Re: [PATCH 5/6] scsi: core: don't limit per-LUN queue depth for SSD when HBA needs

Sumanesh Samanta <sumanesh.samanta@xxxxxxxxxxxx> · Thu, 23 Jan 2020 17:01:47 -0700

Hi Martin,

>> A free host tag does not guarantee that the target

Your point is absolutely correct for a single SSD device, and probably 
for some low-end controllers, but not for high-end HBA that has its own 
queuing mechanism.

The high-end controllers might expose a SCSI interface, but can have all 
kind of devices (NVMe/SCSI/SATA) behind it, and has its own capability 
to queue IO and feed to devices as needed. Those devices should not be 
penalized with the overhead of the device_busy counter, just because 
they chose to expose themselves has SCSI devices (for historical and 
backward compatibility reasons). Rather they should be enabled, so that 
they can compete with devices exposing themselves as NVMe devices.
It is those devices that this patch is meant for, and Ming has provided 
a specific flag for it. For the devices that cannot tolerate more 
outstanding IO, they need not set the flag, and will be unaffected.

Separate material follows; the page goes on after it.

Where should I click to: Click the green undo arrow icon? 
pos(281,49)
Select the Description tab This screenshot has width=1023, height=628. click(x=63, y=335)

In my humble opinion, the SCSI stack should be flexible enough to 
support innovation and not limit some controllers, just because others 
might have limited capability, especially when a whitelist flag is 
provided so that such devices are unaffected.

sincerely,
Sumanesh

device can queue the command.

On 1/20/2020 9:52 PM, Martin K. Petersen wrote:
Ming,

NVMe doesn't have such per-request-queue(namespace) queue depth, so it
is reasonable to ignore the limit for SCSI SSD too.
It is really not. A free host tag does not guarantee that the target
device can queue the command.

The assumption that SSDs are somehow special because they are "fast" is
not valid. Given the common hardware queue depth for a SAS device of
~128 it is often trivial to drive a device into a congestion
scenario. We see it all the time for non-rotational devices, SSDs and
arrays alike. The SSD heuristic is simply not going to fly.

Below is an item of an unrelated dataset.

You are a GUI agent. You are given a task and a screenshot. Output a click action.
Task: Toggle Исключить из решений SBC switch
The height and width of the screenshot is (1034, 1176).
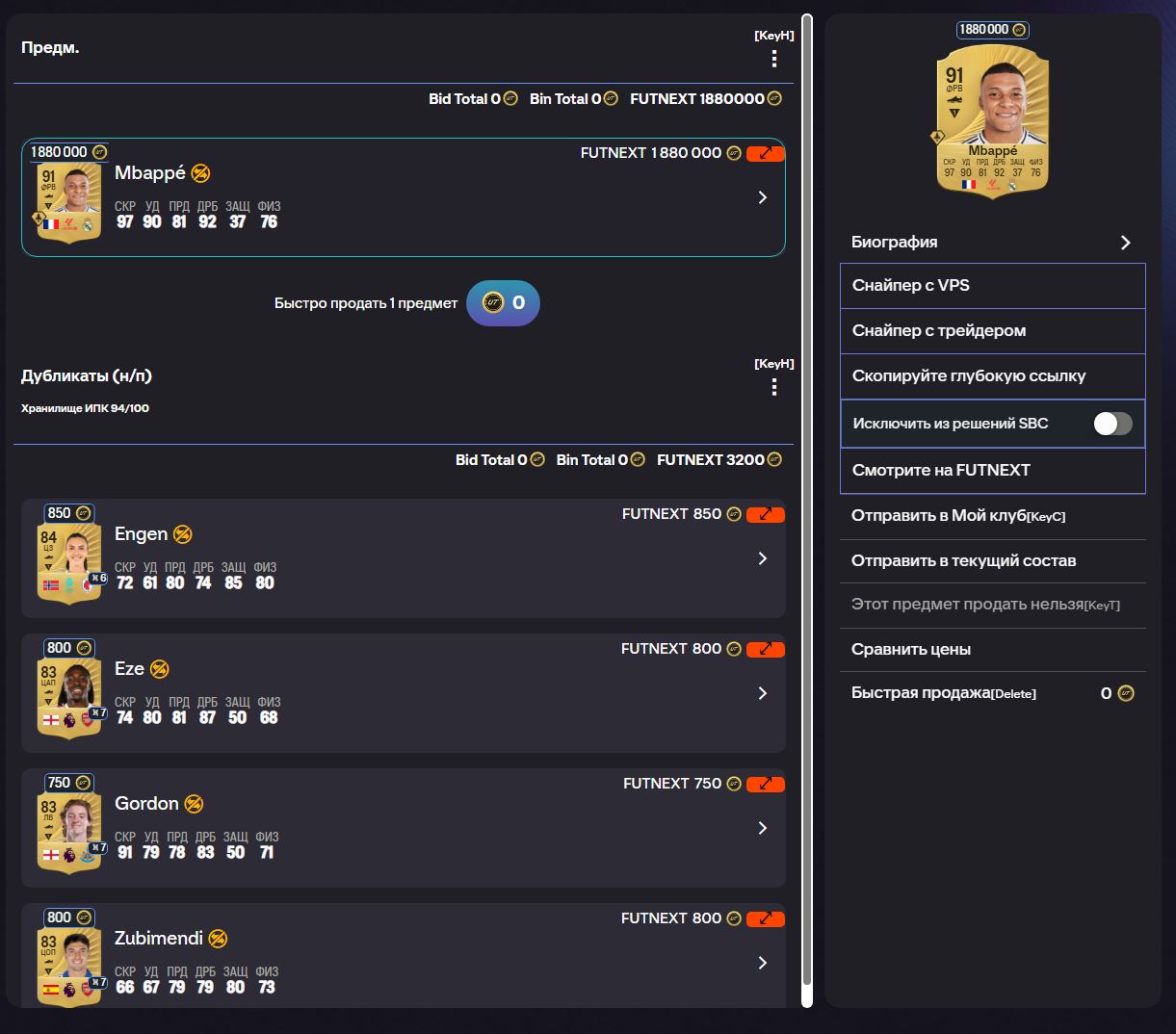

Don't get me wrong, I am very sympathetic to obliterating device_busy in
the hot path. I just don't think it is as easy as just ignoring the
counter and hope for the best. Dynamic queue depth management is an
integral part of the SCSI protocol, not something we can just decide to
bypass because a device claims to be of a certain media type or speed.

I would prefer not to touch drivers that rely on cmd_per_lun / untagged
operation and focus exclusively on the ones that use .track_queue_depth.
For those we could consider an adaptive queue depth management scheme.
Something like not maintaining device_busy until we actually get a
QUEUE_FULL condition. And then rely on the existing queue depth ramp up
heuristics to determine when to disable the busy counter again. Maybe
with an additional watermark or time limit to avoid flip-flopping.

If that approach turns out to work, we should convert all remaining
non-legacy drivers to .track_queue_depth so we only have two driver
queuing flavors to worry about.